The roads had completely disappeared. Gene could only drive by the phone poles. No one else was out in the wee hours, so when we managed to crawl up a snowy hill only to be greeted by a red light at the top, he kept going, worried that we could not stop for fear of sliding back down. The sky was so black dotted by the relentless white flakes, a vast and eerie wonderland, a pure white hellscape made even more surreal by the purple glow rising from the smokestacks of the Steubenville factories, the red-and-orange fire of the mills and plants working round the clock.
I don’t think any of us was breathing, couldn’t remember the last time we had exhaled. It was all too white-knuckled unreal. So dark, so alone, and we were so small.
It was three a.m. when we crept into Canton. The snow was a foot deep. And yet, Grandma’s front walk was shoveled clean. She flung open the front door and ushered us in. We were whipped, but there she was, fully dressed, unfazed, wanting to know if we had eaten. All five of us had started with apologies, “Sorry it’s so late,” and “You didn’t need to wait up for us,” and “The roads are bad…”

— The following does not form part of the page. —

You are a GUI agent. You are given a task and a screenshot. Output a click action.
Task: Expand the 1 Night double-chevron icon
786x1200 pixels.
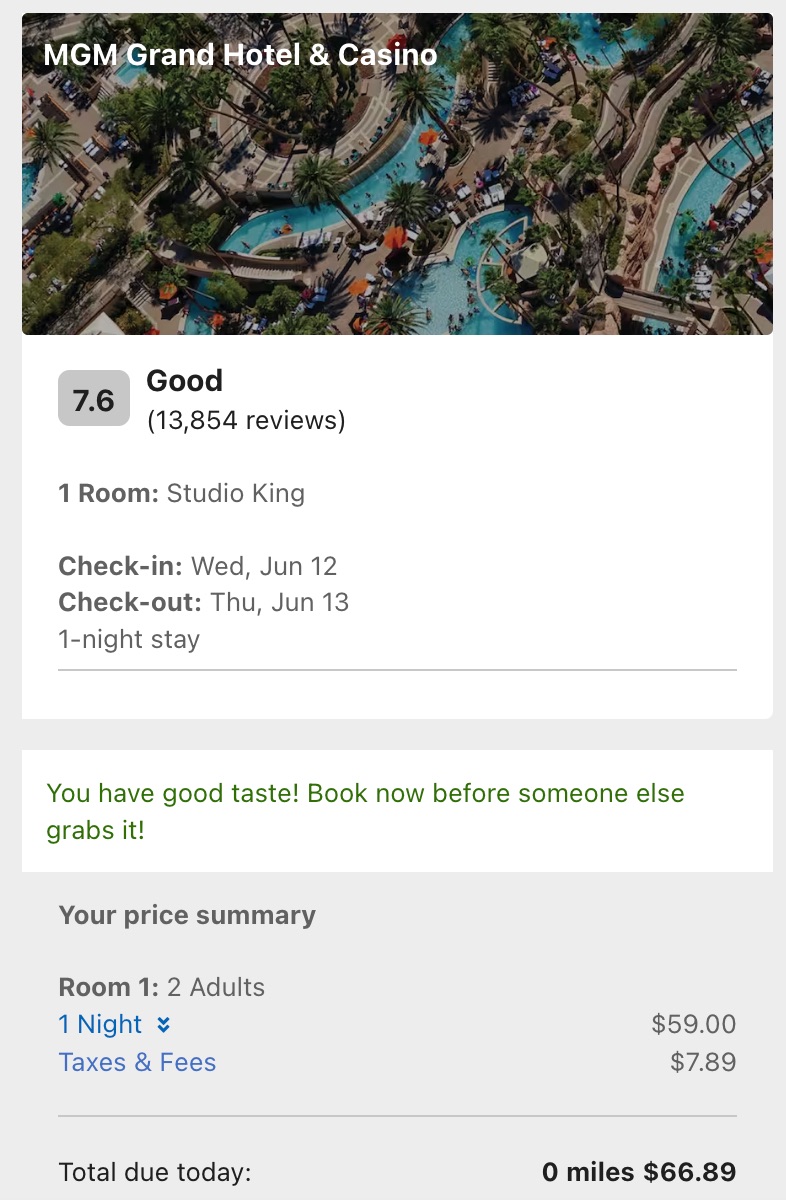[x=164, y=1025]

“There’s bologna and cheese in the fridge,” she said, not missing a beat. This tiny lady with the thick cataract glasses that made her eyes look huge was calm, focused, bustled around the kitchen while I was just beginning to exhale. Amazed that there was not one word about “where you been…” or “I was worried sick…,” or “you should have called…” It was in her nature to take things in stride. An equinox baby who trusted that winter worries always melted away. Daylight hours were returning. The world rebalances and we are reborn.